C’est le moment où le cours de l’histoire se brise. Où ce qui n’a pas eu le temps d’exister comme poterie accède au statut de vestige. Où la trace fait de celle qui la cueille et de celui qui la lit des archéologues. L’histoire s’est arrêtée là. Là commence l’archéologie. Elle choisit le noir et blanc, joue de l’ombre et de la lumière. De ce qui se tramait dans le secret, du secret éventé. Éventré. Elle constate l’effraction. Elle ne l’empêche pas. Elle ne la répète pas non plus. Tout a déjà eu lieu. Il y a un instant et il y a des siècles. C’est de la visite d’ateliers. Des ateliers miraculeusement ouverts, ouverts pour personne. Viennent de partir ceux qui y travaillaient. En catastrophe. Elle filme la catastrophe. Le nid pillé, les coquilles. L’histoire brisée dans l’œuf.
Elle a transformé, en le photographiant, l’atelier en grotte. En traçant son chemin dans l’ombre. En cherchant sa stèle. La forme. Le moule. Elle est entrée, comme Victor Segalen. Pénétrée des mêmes rayons.
Les mauvais potiers, et tout le peuple des artisans terrestres, qui accuseront-ils maintenant que les célestes ont quitté la scène ? Qui pour porter le fardeau de l’imposture et de la nullité ? Qui pour rayonner ? Et qui pour le dire ?

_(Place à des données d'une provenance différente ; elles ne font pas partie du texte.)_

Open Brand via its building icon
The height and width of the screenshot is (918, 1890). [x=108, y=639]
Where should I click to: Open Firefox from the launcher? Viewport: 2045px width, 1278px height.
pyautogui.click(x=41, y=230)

Amandine Maillot est l’une des cinq artistes de l’exposition Kaolin présentée jusqu’au 7 mai à la galerie Louise-Michel à Poitiers (25 rue Édith-Piaf), aux côtés de Florian de la Salle, Réjean Peytavin, et les deux artistes encadrant, Guy Meynard et François Bauchet.
Cette exposition est l’aboutissement du programme post-diplôme Kaolin 2017 mis en œuvre par l’ENSA-Limoges. Ce programme de recherche appliqué à la céramique contemporaine s’inscrit dans un contexte international d’échange et de formation artistique entre Limoges et Jingdezhen en Chine, capitale mondiale de la céramique.